The Forsythe Programme, English National Ballet review - brains, beauty and bravura | reviews, news & interviews
The Forsythe Programme, English National Ballet review - brains, beauty and bravura
The Forsythe Programme, English National Ballet review - brains, beauty and bravura
Once again the veteran choreographer and maverick William Forsythe raises ENB's game

It’s hard to think of anyone even half as persistent as William Forsythe in changing the conversation around ballet. The American choreographer first came to notice with what became the defining dancework of the late 1980s.
In the Middle, Somewhat Elevated tugged ballet off-kilter and weaponised the pointe shoe to render it lean, mean and dangerous, especially when Sylvie Guillem was wearing it. From then on, Forsythe’s rule-breaking gathered pace until the stuff he was making for his own company looked dysmorphic, limbs wrenched into painful angles, music swapped for spoken text. Now 75, he’s back with an entirely different shtick, setting formal ballet steps to pop music. The result, far from difficult or odd, is pure, joyous entertainment.
English National Ballet may have been late to the Forsythe party, but it has been making up for lost time, commissioning new works and dipping into the back catalogue. The three pieces presented in The Forsythe Programme, currently showing at Sadler’s Wells, span more than 30 years, and each benefits from the presence of the others. This is an evening that has everything: brains, beauty and bravura. Dominating the first half is Herman Schmerman, a 12-minute quintet from the early 1990s set to a sprightly electronic score. The title means nothing at all – like the dance itself (pictured below), it’s just playing with the language. Classical technique features strongly – there’s so much action on the vertical that at times the stage seems filled with popping corks – with the emphasis on energy and speed, every entry from the wings made on the run. In their cherry red swimsuits and bare legs, the women’s muscles are proudly on display. And when those same women stab the floor percussively with their toecaps, it’s clear they are the men’s dynamic equal.The opener, more contemplative, is a retread of Rearray, originally created for the ballet legends Sylvie Guillem and Nicolas Le Riche. Expanded into a trio, and more soberly dressed (Guillem famously performed this work in a sheer black top that revealed her bra-less breasts), the focus is thrown onto the composition. Blackouts define segments of uneven length, now with electronic music, now with no music at all except the exhalation of the dancers as they swish their limbs like fencing blades. Willowy Sangeun Lee is the female lead, her legs even longer than Guillem’s, her attitude just as chilly. Forsythe’s dances of this period were all about dismantling the inbuilt codes of performance, including the one about charming the audience. Meanwhile Lee's two suitors, Henry Dowden and Rentaro Nakaaki, keep a low profile, whether supplying discreet support for her imperious balances, or tying themselves together in knots.

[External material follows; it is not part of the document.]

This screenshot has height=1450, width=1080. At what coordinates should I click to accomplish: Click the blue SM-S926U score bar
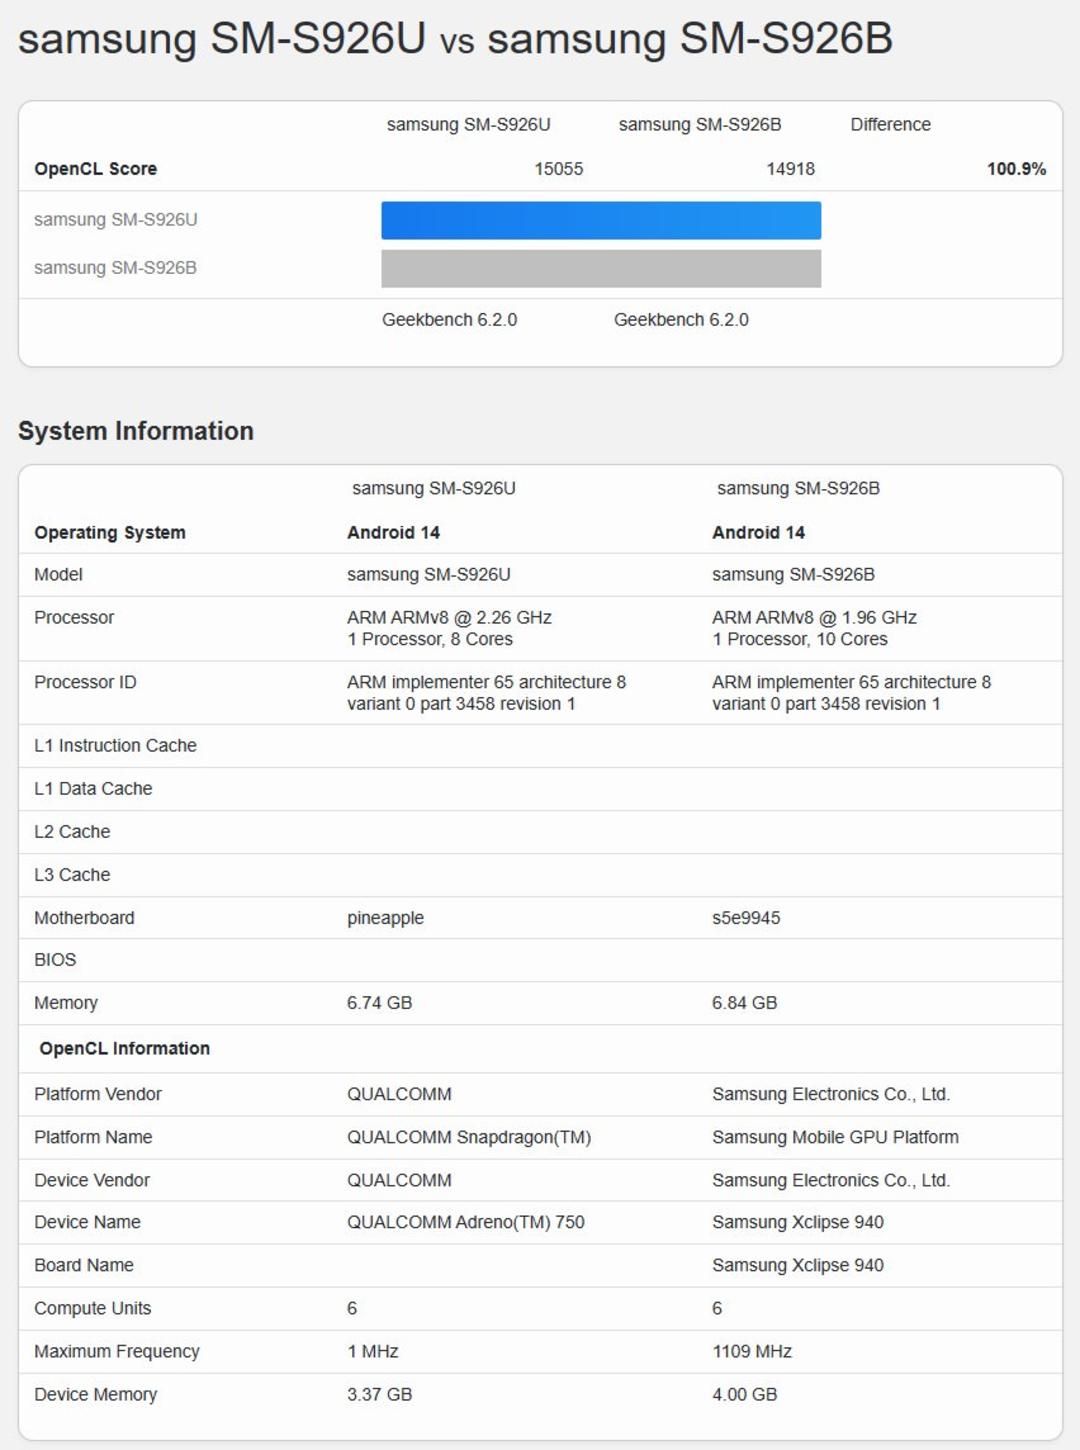tap(601, 220)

After the interval, there’s a distinct shift in temperature. Playlist EP is what everyone is waiting for: a fresh iteration of Forsythe’s effusive foray onto the disco floor, singable, jiggle-in-your-seat numbers by Lion Babe, Khalid, Barry White, Natalie Cole et al propelling phalanxes of dancers across the stage, grinning from ear to ear. The more louche the sounds and the more funky the beat, the more tightly classical the steps, give or take the odd hip swerve. It’s a fabulous combination, and it raises the roof, not least when, after a scorchingly sexy duet to “Sha La La Means I Love You”, 36 dancers suddenly fill the stage in a blaze of shiny kingfisher blue and fuchsia windmilling in sync to “This Will Be (An Everlasting Love)”. Love, in that moment, is indeed what we feel.